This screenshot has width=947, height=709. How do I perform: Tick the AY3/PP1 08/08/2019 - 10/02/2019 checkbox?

--

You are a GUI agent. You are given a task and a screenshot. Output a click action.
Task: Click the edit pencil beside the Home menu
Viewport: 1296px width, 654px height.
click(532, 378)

** WHAT IS EXPECTED **
Give nothing but the count of lines in the listing above that hold the string "screenshot".

** ANSWER BOX **
2